“Kebar Krossè” di Stiefin Morat****
Questo è un libro che voi non potete, probabilmente, leggere, ma ugualmente io ve ne voglio parlare qui, perché è uno di quei libri che vuoi che si sappia che esistano, anche se uno non può leggerli.
Il discorso del non poter leggerli, riguarda la lingua usata, il friulano, o meglio, i friulani, perché ne usa tre, e il fatto che anche io, all’inizio, ho faticato un po’ a leggerlo subito… solo un po’, perché poi, grande, grande soddisfazione.
E quindi, anche se so di star facendo una cosa pressoché inutile, io la faccio. Di che parla questo piccolo romanzo distopico di una 140ina di pagine? Che cos’è il Krossè a cui si riferisce il titolo? E cosa sono i kebar, di cui si nutre l’interà società rimasta?
Ecco… non ve lo dico, ma non sono cose belle, come potete immaginare. Un lieto fine non ve lo dovete aspettare, ma come in tutte le distopie che si rispettino, Morat non è così cattivo da non lasciarci nemmeno una speranza.

> **Righe di dati**:
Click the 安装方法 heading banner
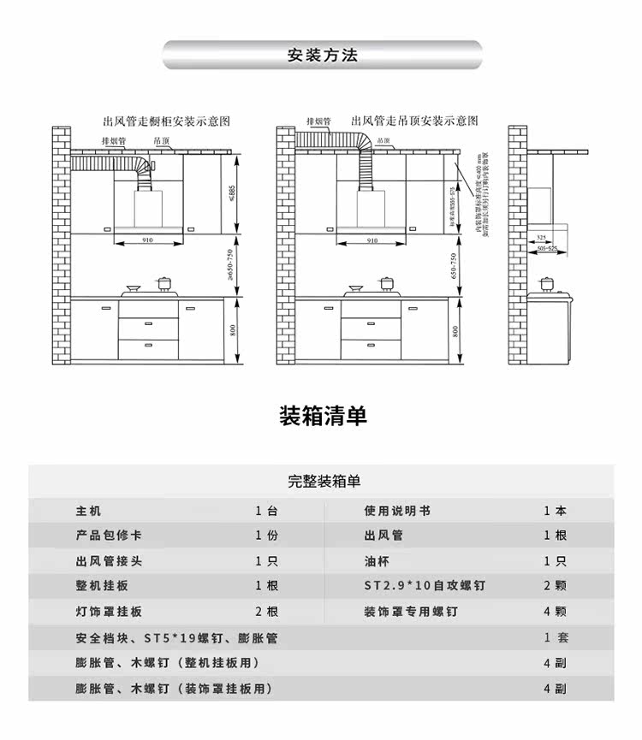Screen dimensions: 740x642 322,56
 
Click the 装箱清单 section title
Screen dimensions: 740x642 323,416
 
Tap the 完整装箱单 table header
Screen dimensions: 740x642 324,482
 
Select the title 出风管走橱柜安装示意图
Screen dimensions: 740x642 166,122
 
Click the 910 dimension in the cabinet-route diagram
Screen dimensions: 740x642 147,241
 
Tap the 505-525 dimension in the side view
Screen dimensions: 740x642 546,248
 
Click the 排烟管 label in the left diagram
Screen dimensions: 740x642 114,140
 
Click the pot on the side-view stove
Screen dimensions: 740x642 546,282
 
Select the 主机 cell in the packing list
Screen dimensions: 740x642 88,511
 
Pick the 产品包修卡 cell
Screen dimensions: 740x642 108,536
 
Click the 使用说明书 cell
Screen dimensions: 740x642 397,511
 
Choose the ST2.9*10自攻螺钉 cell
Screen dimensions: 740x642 425,587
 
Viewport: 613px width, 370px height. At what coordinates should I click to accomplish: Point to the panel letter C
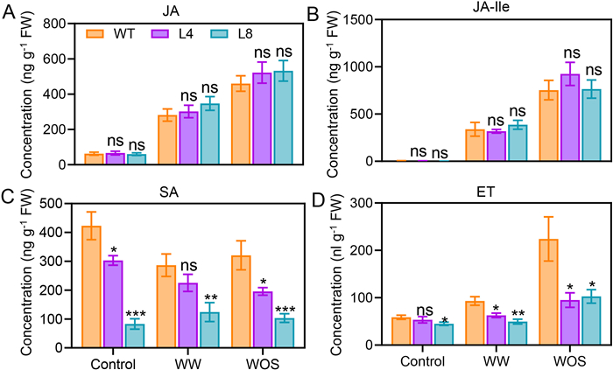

> **Compiti dell'esercizio**:
[A] Secondo il brano, quanti friulani usa il romanzo "Kebar Krossè"?
[B] Stabilisci se queste affermazioni concordano con il brano e giustifica ciascuna risposta con le parole del brano che la decidono: (i) il romanzo ha un lieto fine; (ii) all'inizio chi scrive ha faticato un po' a leggere il libro; (iii) il brano spiega che cosa sono i kebar.

> **Risposte**:
[A] Ne usa tre.

[B]
(i) No: "Un lieto fine non ve lo dovete aspettare".
(ii) Sì: "anche io, all’inizio, ho faticato un po’ a leggerlo subito".
(iii) No: "Ecco… non ve lo dico".